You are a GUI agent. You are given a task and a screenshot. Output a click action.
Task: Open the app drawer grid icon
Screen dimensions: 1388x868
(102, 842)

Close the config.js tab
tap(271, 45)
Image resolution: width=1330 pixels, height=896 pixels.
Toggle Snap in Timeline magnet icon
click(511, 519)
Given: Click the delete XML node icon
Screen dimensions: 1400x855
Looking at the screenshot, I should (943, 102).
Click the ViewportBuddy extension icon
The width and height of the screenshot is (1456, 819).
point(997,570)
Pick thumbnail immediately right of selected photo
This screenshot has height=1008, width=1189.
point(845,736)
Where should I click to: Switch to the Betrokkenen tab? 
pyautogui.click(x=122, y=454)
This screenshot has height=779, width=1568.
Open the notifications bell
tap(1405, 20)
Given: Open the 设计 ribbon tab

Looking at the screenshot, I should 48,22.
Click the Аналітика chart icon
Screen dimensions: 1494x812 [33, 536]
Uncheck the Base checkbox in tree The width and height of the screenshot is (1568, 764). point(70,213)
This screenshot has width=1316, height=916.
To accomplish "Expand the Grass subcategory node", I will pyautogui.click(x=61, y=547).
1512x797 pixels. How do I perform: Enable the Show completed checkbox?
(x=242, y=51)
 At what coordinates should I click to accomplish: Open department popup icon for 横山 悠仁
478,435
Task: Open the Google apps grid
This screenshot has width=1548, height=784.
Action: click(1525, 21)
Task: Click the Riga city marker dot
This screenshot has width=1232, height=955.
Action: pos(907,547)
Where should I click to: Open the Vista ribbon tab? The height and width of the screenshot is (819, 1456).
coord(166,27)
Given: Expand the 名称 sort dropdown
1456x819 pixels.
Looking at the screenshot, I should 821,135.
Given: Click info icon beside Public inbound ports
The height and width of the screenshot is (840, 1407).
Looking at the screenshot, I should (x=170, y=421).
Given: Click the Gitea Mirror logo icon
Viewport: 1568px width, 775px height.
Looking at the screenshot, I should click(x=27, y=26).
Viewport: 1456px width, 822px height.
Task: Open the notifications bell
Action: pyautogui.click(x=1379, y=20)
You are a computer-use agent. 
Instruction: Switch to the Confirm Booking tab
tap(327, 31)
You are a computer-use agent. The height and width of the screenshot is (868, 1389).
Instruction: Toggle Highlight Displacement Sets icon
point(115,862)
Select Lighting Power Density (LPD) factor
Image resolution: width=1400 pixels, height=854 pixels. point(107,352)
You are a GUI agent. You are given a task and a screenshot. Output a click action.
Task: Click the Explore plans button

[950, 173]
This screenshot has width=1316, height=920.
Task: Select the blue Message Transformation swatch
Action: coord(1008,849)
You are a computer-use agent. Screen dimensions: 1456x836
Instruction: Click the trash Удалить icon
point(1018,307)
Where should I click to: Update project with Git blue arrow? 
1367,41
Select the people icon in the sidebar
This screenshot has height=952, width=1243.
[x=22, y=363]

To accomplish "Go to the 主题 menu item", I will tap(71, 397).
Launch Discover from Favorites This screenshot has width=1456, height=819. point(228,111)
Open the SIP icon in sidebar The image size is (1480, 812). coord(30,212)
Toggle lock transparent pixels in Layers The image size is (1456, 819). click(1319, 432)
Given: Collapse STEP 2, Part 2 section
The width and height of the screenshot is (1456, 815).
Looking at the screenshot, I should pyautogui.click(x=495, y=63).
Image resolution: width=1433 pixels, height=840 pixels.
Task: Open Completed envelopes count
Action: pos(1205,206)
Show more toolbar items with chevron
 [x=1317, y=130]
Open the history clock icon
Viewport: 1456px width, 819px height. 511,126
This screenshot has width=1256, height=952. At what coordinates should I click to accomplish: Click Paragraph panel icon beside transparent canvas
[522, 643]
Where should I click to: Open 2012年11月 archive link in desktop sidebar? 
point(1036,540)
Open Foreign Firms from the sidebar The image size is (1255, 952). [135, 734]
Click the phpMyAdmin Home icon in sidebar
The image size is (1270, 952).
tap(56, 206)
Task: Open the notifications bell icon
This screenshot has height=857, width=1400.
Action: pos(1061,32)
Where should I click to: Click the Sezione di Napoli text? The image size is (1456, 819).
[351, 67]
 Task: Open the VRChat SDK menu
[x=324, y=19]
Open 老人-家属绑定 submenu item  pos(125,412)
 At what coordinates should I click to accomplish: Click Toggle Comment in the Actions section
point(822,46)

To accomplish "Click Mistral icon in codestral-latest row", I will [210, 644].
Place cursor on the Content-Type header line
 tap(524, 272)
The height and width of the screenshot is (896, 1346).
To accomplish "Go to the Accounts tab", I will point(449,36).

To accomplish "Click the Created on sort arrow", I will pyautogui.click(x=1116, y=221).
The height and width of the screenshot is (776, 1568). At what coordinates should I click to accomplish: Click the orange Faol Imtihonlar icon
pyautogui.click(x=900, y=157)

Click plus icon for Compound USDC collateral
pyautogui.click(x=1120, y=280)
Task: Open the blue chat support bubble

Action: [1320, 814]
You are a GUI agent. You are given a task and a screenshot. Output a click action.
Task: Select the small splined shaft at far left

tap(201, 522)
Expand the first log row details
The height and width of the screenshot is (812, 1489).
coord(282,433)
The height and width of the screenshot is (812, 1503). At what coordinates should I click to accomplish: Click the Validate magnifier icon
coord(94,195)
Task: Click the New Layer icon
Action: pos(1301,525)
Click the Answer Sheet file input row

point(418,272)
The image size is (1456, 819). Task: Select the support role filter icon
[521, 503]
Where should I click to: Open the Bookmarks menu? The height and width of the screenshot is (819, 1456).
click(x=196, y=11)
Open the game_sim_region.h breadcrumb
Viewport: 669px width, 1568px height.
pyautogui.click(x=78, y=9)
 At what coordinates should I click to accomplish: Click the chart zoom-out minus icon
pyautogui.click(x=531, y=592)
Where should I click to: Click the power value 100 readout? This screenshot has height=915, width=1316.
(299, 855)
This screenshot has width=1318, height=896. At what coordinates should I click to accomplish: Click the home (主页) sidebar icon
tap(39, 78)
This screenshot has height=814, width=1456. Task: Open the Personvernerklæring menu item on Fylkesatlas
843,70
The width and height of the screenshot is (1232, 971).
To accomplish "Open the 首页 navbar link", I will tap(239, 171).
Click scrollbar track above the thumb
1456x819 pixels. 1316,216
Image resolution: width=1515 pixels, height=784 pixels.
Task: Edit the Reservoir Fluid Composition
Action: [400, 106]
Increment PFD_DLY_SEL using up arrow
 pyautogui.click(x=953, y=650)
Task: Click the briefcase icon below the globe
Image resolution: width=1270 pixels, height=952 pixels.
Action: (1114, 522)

*****

Task item -> Output, please, only the lines running from the start of the entries through the line that contains "Given: Click the delete XML node icon", including both of those lines.

Output for this task ->
You are a GUI agent. You are given a task and a screenshot. Output a click action.
Task: Open the app drawer grid icon
Screen dimensions: 1388x868
(102, 842)

Close the config.js tab
tap(271, 45)
Image resolution: width=1330 pixels, height=896 pixels.
Toggle Snap in Timeline magnet icon
click(511, 519)
Given: Click the delete XML node icon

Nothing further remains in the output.